15 MARS - HISTOIRE France

Certaines trajectoires sont peu communes. Par exemple, il est possible, en une vie, de passer d'une passion pour Rimbaud à une admiration sans bornes pour Ahmadinejad. Il est possible, dans cette même vie, d'être un professeur respecté et d'attaquer Badinter en diffamation. Il est possible enfin de soutenir pendant cinquante ans, d'une façon de plus en plus obscène, que les chambres à gaz sont "une sinistre farce", et d'alléguer comme fondement de cette obsession : " On m'a dit que le Père Noël existait et puis il n'existait plus : je n'ai pas supporté." Cette vie, c'est celle de Robert Faurisson, qui s'illustre depuis 1970 par ses déclarations négationnistes répétées envers et contre tout.

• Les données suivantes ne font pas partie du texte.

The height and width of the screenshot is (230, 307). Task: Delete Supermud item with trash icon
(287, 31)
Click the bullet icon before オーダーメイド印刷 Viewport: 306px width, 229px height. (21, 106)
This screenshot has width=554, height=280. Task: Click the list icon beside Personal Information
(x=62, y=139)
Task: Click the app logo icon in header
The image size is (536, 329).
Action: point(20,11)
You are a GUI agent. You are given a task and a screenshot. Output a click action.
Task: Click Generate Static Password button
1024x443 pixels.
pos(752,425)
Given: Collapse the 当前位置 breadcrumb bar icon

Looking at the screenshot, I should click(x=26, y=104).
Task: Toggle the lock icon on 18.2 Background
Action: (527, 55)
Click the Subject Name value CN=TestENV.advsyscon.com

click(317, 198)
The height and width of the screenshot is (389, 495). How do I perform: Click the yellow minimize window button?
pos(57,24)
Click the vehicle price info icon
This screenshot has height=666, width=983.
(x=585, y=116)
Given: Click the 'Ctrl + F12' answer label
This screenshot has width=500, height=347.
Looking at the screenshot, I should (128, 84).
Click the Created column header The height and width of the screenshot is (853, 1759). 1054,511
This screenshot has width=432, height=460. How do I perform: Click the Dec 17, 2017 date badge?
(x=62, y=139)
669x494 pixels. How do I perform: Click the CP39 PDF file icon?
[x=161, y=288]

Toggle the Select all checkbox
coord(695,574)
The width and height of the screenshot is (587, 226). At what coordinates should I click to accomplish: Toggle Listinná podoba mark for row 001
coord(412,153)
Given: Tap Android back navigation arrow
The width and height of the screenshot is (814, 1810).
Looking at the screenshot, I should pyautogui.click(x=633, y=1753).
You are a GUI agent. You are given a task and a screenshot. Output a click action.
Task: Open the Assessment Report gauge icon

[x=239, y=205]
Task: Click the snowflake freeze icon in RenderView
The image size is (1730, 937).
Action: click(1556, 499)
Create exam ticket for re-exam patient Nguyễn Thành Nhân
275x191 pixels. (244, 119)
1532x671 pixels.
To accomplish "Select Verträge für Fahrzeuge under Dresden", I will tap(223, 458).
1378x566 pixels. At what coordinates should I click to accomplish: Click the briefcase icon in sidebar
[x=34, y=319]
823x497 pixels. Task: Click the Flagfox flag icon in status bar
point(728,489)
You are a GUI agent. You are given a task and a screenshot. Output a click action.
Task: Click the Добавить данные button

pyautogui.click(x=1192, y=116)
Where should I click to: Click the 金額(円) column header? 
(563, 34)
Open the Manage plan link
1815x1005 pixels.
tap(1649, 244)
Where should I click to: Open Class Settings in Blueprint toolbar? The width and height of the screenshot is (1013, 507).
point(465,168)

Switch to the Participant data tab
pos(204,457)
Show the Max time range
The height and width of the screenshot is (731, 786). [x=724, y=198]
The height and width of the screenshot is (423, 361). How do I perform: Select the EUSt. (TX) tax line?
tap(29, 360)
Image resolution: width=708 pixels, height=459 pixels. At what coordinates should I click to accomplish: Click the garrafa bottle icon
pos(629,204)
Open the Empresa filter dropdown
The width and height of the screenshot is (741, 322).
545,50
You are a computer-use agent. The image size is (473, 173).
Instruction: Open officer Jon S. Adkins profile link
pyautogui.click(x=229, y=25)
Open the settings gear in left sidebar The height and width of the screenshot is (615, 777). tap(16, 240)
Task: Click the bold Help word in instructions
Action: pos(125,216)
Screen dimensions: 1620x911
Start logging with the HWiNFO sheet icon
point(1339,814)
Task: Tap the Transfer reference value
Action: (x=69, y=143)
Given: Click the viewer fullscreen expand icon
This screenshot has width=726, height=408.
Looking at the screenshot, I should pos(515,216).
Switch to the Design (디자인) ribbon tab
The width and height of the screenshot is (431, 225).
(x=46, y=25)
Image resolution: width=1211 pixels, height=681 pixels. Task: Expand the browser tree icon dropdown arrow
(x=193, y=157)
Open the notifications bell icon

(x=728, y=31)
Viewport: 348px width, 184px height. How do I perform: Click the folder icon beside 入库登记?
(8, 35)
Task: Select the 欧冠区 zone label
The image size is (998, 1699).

La monographie de Valérie Igounet a un premier mérite, essentiel : celui de retracer, de façon documentée et précise, la vie du souriant octogénaire, qui s'affiche sur son blog, et qui a joué de tous les alibis qu'il a pu trouver. Celui du professeur de lettres, d'abord, qui dénonce la "mystification » de Lautréamont dans une thèse soutenue en Sorbonne en 1972, avec une méthode d'analyse qu'il appelle lui-même "le ras des pâquerettes", et qu'il appliquera telle quelle à l'examen des archives de la Shoah. Celui du "chercheur scientifique" apolitique, en quête de vérité, que "l'opinion en vogue n'intimide pas" ; et bien sûr, celui de la victime de la fameuse « conjuration sioniste » qui, comme on le sait, opprime chacun à travers le monde. Cette victime a commencé par prendre parti pour Brasillach et Pétain, et plus tard s'est attaquée au "mythe » d'Auschwitz : il a tronqué les documents, les témoignages, a corrigé l'histoire selon son postulat initial, allant jusqu'à révoquer les affirmations des nazis eux-mêmes s'ils confirmaient l'existence des chambres à gaz. Le portrait d'ensemble donne l'image d'un homme colérique, paranoïaque et narcissique au plus haut point.

Mais - et c'est justement l'autre grand mérite du travail de l'historienne - il laisse à "d'autres champs » de recherche le soin d'évaluer la part de la folie, et se concentre sur le contexte historique de l'homme. Son parcours minutieusement reconstitué est l'occasion d'une évocation approfondie d'un milieu politique changeant au fil des décennies, dont la racine seule est certaine : l'antisémitisme. Et il est frappant de constater que le négationnisme sert d'abord une forme de droite traditionaliste jusqu'à la fin des années 1960, mais aussi certaines franges d'extrême gauche par la suite, pour qui la négation de l'Holocauste est une façon de mettre à mal l'idéologie capitaliste dominante. A partir des années 1980, cette doctrine, fondement du discours du Front national, sera récupérée par les mouvements islamistes fondamentaux, en Europe et en Orient. Comme si le portrait du négationniste était, en fin de compte, un portrait en négatif de l'histoire contemporaine.